Abstract
Superovulation procedures are routinely and widely used in mouse reproductive technology. Previous studies have shown that a large number of oocytes can be obtained from adult mice (> 10 weeks old) using a combined treatment with progesterone (P4) and anti-inhibin serum (AIS). However, these effects have not been fully investigated in young (4 weeks) C57BL/6J mice. Here, we found that a modified superovulation protocol (combined treatment with P4, AIS, eCG (equine chorionic gonadotropin), and hCG (human chorionic gonadotropin); P4D2-Ae-h) improved the number of oocytes compared to the control (eCG and hCG) (39.7 vs. 21.3 oocytes/mouse). After in vitro fertilization, pronuclear formation rates were 69.3% (P4D2-Ae-h group) and 66.2% (control group).
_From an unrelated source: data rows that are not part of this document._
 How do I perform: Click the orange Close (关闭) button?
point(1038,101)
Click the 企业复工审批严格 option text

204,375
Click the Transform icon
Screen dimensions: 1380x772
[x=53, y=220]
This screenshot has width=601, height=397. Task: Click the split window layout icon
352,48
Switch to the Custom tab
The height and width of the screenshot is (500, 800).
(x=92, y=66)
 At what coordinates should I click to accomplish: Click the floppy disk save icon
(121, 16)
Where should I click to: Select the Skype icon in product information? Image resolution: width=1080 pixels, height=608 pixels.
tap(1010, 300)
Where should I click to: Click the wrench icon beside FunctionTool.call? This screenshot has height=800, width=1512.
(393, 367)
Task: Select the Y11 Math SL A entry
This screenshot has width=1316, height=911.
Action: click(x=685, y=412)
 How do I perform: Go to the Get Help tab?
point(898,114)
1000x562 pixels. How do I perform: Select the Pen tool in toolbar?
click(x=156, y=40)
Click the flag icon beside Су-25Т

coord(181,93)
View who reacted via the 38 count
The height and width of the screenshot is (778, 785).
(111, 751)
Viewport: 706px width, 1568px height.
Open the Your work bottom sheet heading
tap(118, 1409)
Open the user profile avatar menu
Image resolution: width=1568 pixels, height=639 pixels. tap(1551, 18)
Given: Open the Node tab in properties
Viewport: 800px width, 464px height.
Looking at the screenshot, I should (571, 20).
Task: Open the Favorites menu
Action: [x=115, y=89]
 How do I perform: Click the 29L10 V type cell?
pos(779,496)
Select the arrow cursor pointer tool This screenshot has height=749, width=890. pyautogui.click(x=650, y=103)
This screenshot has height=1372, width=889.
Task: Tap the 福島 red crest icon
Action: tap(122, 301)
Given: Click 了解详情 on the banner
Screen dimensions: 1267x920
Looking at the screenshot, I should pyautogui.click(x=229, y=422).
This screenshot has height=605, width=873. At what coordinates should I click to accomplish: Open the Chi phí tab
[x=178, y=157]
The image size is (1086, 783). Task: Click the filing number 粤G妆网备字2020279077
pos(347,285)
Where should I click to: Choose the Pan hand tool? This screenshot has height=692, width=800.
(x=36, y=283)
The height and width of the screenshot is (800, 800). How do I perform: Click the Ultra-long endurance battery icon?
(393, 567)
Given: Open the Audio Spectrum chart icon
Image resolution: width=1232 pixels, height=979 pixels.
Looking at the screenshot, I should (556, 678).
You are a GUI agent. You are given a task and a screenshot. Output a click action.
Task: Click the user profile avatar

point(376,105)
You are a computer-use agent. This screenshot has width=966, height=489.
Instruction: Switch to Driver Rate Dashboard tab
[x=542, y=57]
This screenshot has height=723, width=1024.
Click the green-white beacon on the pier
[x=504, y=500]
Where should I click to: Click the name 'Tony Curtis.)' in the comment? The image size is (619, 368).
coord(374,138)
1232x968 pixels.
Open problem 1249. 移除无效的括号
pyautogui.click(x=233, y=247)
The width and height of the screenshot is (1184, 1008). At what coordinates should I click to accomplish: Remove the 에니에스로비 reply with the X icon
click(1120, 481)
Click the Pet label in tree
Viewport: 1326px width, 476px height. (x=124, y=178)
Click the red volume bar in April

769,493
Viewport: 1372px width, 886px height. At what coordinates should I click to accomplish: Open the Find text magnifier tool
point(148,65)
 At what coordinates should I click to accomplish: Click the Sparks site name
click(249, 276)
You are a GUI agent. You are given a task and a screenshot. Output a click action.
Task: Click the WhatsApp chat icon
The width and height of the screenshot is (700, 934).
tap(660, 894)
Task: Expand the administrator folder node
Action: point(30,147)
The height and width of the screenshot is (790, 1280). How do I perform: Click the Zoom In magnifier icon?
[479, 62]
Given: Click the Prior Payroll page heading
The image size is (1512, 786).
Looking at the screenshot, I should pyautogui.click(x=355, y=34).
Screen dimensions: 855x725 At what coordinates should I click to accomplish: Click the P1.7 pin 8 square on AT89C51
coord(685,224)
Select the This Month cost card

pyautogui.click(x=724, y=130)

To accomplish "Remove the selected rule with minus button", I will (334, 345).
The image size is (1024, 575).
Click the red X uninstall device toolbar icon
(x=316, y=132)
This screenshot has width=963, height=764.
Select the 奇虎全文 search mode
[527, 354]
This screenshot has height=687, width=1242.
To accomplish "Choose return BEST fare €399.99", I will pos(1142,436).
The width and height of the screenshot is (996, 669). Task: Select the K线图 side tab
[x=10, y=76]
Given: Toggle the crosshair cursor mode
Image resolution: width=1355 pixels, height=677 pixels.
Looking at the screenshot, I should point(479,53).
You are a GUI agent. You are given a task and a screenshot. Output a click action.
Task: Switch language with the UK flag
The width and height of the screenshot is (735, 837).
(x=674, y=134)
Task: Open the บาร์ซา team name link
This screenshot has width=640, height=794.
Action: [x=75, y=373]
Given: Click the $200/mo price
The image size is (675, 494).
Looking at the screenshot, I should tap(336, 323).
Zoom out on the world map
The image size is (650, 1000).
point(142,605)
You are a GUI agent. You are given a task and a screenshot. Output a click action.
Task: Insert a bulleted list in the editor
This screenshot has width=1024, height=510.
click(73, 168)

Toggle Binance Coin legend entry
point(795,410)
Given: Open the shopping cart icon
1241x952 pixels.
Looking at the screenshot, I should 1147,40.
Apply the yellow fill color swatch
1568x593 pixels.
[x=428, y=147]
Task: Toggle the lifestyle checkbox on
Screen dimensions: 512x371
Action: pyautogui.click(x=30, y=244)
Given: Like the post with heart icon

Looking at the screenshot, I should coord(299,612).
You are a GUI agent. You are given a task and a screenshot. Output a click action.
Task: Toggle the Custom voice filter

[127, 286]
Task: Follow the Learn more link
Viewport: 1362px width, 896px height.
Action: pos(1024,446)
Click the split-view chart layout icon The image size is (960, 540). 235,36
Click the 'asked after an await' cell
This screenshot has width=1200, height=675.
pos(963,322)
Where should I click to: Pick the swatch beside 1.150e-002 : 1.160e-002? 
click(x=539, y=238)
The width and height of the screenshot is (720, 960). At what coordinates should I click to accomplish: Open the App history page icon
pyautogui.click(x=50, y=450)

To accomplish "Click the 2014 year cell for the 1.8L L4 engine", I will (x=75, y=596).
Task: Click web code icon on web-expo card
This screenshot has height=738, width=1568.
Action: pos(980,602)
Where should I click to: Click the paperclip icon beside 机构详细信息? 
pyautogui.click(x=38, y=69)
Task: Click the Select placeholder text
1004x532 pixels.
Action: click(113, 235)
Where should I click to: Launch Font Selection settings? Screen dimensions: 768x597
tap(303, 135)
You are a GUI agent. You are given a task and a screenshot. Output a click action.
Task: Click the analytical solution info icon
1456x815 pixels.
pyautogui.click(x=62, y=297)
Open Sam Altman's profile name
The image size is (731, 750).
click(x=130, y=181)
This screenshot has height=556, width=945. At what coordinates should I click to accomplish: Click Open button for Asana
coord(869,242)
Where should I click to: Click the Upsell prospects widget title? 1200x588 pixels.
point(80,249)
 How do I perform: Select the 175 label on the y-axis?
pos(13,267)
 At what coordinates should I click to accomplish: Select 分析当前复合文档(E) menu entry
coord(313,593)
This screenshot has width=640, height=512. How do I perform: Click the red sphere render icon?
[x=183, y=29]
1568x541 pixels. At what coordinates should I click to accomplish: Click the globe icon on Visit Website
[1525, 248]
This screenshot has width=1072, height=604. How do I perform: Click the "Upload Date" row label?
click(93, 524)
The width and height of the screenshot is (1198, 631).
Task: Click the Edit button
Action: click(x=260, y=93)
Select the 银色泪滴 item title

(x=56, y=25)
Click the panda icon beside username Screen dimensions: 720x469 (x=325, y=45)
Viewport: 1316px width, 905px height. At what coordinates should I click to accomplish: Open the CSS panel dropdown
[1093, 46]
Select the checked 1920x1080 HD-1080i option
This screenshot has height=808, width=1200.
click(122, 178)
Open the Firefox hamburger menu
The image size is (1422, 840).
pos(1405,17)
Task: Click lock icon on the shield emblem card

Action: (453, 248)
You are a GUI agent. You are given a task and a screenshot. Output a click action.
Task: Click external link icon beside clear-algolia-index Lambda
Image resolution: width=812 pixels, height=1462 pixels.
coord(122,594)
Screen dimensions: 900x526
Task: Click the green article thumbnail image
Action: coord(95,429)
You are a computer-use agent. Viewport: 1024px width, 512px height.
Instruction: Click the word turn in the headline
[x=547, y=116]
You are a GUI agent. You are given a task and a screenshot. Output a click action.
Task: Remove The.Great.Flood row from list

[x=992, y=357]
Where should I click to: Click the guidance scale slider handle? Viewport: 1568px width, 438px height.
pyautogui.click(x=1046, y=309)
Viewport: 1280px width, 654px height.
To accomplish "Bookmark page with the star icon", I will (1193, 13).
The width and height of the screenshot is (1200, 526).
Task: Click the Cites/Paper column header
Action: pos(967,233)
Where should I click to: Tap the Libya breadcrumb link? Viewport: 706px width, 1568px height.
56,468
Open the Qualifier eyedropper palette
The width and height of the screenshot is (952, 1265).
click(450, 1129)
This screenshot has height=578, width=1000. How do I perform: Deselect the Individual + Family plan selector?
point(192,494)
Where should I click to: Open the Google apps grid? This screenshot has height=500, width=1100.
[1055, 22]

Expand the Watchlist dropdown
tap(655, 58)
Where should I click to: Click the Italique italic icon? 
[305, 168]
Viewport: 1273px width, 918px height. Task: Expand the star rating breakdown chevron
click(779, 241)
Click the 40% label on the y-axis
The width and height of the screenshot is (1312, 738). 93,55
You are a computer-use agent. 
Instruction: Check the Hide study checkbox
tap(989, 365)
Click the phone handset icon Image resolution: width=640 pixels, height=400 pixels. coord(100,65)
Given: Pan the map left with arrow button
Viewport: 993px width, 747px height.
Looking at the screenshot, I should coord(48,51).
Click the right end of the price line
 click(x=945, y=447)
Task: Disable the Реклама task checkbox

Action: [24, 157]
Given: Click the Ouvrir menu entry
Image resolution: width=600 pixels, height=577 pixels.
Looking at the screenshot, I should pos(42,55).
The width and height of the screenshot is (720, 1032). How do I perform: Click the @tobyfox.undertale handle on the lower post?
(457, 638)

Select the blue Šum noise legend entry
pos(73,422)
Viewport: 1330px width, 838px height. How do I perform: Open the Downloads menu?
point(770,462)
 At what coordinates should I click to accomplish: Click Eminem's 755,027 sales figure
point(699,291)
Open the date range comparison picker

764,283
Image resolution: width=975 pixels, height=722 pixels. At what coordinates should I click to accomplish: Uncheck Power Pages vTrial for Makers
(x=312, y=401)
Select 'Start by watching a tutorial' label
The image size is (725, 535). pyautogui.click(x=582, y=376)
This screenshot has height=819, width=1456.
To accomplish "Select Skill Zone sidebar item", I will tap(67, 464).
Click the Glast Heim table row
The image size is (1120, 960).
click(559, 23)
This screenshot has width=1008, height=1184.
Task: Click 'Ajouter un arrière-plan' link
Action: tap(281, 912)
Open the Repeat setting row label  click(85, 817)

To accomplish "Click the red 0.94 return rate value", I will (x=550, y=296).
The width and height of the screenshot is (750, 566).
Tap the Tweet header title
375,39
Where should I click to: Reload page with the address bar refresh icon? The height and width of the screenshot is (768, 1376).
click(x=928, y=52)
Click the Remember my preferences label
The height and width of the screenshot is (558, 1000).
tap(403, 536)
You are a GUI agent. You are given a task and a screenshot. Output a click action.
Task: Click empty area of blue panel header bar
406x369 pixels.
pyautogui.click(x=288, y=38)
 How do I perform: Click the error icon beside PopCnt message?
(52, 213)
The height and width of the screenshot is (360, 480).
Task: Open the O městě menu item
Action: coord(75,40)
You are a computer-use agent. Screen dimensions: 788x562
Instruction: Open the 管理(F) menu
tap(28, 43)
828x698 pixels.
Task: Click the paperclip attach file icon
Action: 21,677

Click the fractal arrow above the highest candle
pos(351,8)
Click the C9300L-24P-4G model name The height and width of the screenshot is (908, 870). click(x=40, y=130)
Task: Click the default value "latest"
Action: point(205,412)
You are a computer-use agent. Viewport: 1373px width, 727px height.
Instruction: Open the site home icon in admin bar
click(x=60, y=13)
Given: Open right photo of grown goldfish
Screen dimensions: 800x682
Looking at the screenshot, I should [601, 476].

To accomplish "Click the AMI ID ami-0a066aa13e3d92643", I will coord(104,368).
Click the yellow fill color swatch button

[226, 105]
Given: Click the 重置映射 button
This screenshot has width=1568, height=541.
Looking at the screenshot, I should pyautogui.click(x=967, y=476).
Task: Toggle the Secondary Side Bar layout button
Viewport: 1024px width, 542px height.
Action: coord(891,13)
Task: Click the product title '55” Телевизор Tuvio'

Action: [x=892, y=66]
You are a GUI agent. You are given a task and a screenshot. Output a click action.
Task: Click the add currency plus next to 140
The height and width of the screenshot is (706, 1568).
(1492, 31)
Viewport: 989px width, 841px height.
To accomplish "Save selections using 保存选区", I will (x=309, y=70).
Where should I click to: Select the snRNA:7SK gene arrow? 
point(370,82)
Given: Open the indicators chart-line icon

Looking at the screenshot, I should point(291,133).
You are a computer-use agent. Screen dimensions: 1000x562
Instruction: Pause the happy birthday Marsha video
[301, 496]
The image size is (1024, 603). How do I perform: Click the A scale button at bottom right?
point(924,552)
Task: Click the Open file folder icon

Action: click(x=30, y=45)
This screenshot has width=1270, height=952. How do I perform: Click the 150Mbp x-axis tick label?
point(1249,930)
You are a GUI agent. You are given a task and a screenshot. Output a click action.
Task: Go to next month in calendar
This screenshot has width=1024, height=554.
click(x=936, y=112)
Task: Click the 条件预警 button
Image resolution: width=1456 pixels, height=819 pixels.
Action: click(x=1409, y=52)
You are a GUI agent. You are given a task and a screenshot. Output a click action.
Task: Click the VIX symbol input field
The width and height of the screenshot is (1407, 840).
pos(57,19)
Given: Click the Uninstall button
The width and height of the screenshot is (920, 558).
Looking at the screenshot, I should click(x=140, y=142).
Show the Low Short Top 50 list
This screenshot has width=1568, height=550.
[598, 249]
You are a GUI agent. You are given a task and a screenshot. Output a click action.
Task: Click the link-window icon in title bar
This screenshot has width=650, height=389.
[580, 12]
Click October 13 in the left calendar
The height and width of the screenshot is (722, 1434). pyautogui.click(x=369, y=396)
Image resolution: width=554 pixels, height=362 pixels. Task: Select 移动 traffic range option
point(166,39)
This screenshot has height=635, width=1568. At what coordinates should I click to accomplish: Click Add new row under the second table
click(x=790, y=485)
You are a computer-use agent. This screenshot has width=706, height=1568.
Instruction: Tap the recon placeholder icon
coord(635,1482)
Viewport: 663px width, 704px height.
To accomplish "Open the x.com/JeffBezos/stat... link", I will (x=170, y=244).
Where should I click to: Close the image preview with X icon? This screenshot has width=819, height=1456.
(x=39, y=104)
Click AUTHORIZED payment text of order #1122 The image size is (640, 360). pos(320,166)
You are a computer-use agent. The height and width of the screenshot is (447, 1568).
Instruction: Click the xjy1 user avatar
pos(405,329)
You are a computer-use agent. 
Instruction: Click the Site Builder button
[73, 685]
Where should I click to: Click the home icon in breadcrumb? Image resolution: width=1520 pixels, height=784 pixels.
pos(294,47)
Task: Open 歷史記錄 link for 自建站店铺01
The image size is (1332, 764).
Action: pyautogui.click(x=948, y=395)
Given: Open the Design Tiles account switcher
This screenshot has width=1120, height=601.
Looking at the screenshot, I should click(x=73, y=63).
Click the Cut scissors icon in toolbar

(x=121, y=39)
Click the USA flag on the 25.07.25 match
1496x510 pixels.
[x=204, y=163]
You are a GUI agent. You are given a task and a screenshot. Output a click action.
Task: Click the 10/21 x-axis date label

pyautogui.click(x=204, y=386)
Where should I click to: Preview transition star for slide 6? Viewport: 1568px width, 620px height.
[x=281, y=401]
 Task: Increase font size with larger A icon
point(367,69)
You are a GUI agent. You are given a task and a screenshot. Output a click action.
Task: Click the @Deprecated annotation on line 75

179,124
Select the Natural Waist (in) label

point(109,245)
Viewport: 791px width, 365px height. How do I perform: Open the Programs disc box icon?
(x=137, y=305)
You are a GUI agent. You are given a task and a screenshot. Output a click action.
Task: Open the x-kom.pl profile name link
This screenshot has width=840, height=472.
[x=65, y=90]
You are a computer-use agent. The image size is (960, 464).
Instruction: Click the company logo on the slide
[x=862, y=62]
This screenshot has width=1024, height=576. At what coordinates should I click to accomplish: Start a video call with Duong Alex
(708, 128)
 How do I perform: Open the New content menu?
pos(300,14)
After embryo transfer, 46.4% (116/250) of the embryos in the P4D2-Ae-h group successfully developed to term, which was comparable to the control group (42.9%; 123/287 embryos). In conclusion, our protocol (P4D2-Ae-h) was effective for superovulation in young C57BL/6J mice.
Keywords: Anti-inhibin serum, eCG, Progesterone, Reproductive engineering, Superovulation
Laboratory animals are widely used in various fields of research, including medicine and physiology. Mice are among the most commonly used laboratory animals and many genetically modified mice have been produced. These mice are stored in mouse banks and available for lots of researchers [1,2,3]. Various breeding techniques have been developed to efficiently store, transport, and produce genetically modified mice [4]. However, research using animals must be conducted based on the 3R principle (replacement, reduction, and refinement), which addresses the issues of breeding space and “the application of humane methods in animal research” [5]. Therefore, it is necessary to improve and upgrade reproductive engineering techniques for efficient mouse production.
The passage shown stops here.